Excerpt provided.
In this notebook we will cover some community detection algorithms implemented in the community module of NetworKit. Community detection is concerned with identifying groups of nodes which are significantly more densely connected to each other than to the rest of the network. As a first step we import NetworKit:
[1]:
import networkit as nk
The community module provides a top-level function, detectCommunities(G, algo=None, inspect=True) to perform community detection of a given graph with a suitable algorithm, and print some statistics about the result. If no algorithm is specified via the algo parameter, community detection is performed using the
PLM algorithm.
This function can be used as follows:
[2]:
# Read graph
G = nk.readGraph("../input/karate.graph", nk.Format.METIS)
communities = nk.community.detectCommunities(G)
Communities detected in 0.00044 [s]
solution properties:
------------------- ---------
# communities 4
min community size 5
max community size 12
avg. community size 8.5
imbalance 1.33333
edge cut 21
edge cut (portion) 0.269231
modularity 0.41979
------------------- ---------
The following sections cover two popular community detection algorithms, PLM and PLP, and will illustrate how to use them.

Excerpted data.
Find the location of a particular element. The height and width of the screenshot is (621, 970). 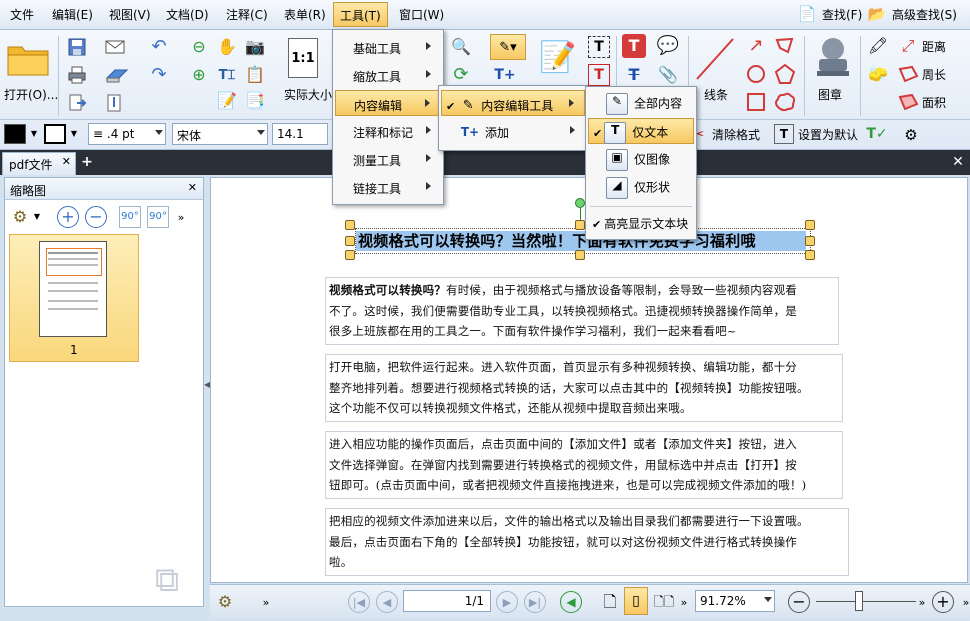

line-icon is located at coordinates (715, 59).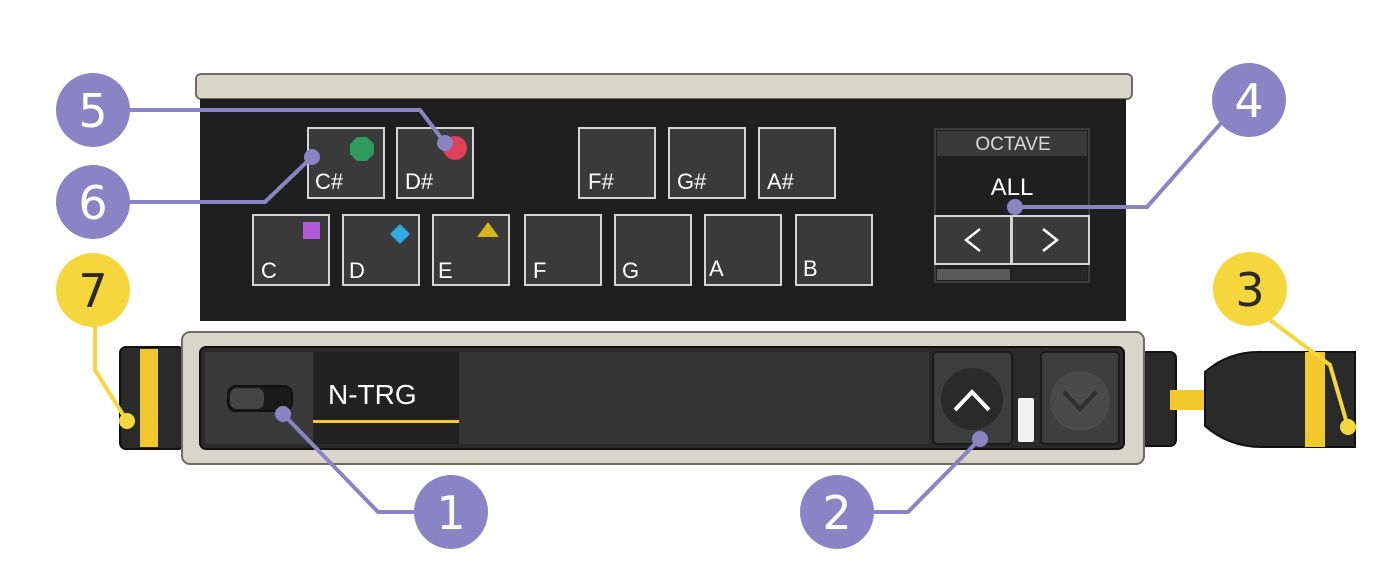  I want to click on octave-value: ALL, so click(1012, 188). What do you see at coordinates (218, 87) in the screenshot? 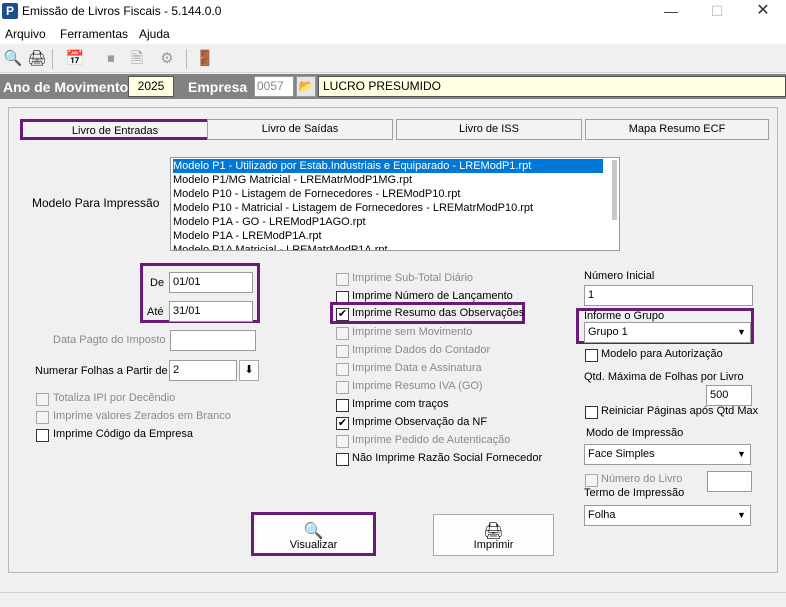
I see `empresa-label: Empresa` at bounding box center [218, 87].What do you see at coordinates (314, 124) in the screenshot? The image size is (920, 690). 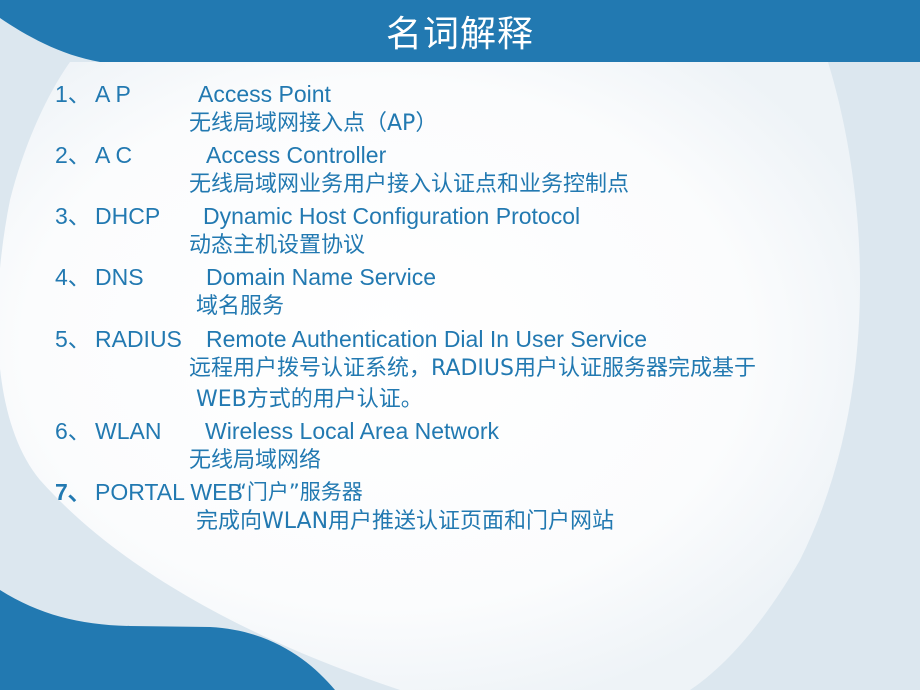 I see `term-description: 无线局域网接入点（AP）` at bounding box center [314, 124].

Task prompt.
Reproduce the NetworKit community detection notebook text above word for word, from start to finish.

Answer.
In this notebook we will cover some community detection algorithms implemented in the community module of NetworKit. Community detection is concerned with identifying groups of nodes which are significantly more densely connected to each other than to the rest of the network. As a first step we import NetworKit:
[1]:
import networkit as nk
The community module provides a top-level function, detectCommunities(G, algo=None, inspect=True) to perform community detection of a given graph with a suitable algorithm, and print some statistics about the result. If no algorithm is specified via the algo parameter, community detection is performed using the
PLM algorithm.
This function can be used as follows:
[2]:
# Read graph
G = nk.readGraph("../input/karate.graph", nk.Format.METIS)
communities = nk.community.detectCommunities(G)
Communities detected in 0.00044 [s]
solution properties:
------------------- ---------
# communities 4
min community size 5
max community size 12
avg. community size 8.5
imbalance 1.33333
edge cut 21
edge cut (portion) 0.269231
modularity 0.41979
------------------- ---------
The following sections cover two popular community detection algorithms, PLM and PLP, and will illustrate how to use them.